El organismo humano dispone de sistemas de sanación propios.

Uno de los más importantes es el sistema inmunológico, que constituye una defensa natural del cuerpo humano contra las infecciones. Sin embargo, su tarea no se limita a la eliminación de infecciones, sino también a la capacidad de matar células cancerígenas que no dejan de brotar en cada uno de nosotros.

Todos llevamos dentro de nosotros un «médico interno» (estado de ánimo) con una estimación y apreciación de la enfermedad propia que los profesionales de la medicina deberían tener muy en cuenta. El problema es que, debido a la abundancia de trabajo, el médico fácilmente se olvida de esta realidad o le es muy difícil considerarla debidamente. Se centra casi exclusivamente en el poder de los aparatos, pero descuida el poder de la palabra y, sobre todo debido a las precipitaciones del trabajo diario, le puede faltar la delicadeza necesaria con el paciente, que obviamente ha de ser extrema en situaciones dramáticas.

Un informe difícil dado de manera brusca e inhumana puede dejar una huella traumática grave y duradera.

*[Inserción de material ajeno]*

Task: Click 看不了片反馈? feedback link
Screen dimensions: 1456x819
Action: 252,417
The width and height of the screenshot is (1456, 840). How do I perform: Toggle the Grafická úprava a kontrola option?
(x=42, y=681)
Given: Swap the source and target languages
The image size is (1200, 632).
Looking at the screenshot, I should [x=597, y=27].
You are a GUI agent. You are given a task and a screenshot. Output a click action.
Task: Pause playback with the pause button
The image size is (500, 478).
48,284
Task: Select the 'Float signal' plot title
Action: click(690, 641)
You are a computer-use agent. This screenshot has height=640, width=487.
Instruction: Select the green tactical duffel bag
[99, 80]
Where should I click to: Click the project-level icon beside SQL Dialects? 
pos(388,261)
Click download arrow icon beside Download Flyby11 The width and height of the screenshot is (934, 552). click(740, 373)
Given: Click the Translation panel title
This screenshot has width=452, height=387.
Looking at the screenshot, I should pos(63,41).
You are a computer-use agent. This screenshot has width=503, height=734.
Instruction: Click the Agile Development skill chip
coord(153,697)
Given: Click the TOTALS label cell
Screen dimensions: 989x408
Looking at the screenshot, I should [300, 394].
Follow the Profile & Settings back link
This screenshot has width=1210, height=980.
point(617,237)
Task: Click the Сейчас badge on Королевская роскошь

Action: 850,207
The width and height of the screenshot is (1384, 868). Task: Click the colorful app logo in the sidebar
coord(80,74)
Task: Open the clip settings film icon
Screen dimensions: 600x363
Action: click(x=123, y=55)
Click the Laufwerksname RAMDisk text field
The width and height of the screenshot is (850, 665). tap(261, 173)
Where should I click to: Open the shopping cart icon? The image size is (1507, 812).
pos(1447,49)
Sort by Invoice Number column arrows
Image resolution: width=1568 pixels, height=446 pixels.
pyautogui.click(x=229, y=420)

Buscar y aliarse con el «médico interno» del paciente mediante una conversación empática significa poder contar con un gran aliado en el proceso de curación. El médico empático sabe descubrir al «médico interno» del paciente, que es fundamental, a partir del conocimiento de su estado de ánimo y de su actitud interior ante sus dolores y síntomas. Con la medicina tecnificada se corre a veces el peligro de querer ir rápidamente al grano, sin contemplaciones. Pero este modo de actuar solo se puede justificar en los casos de urgencia.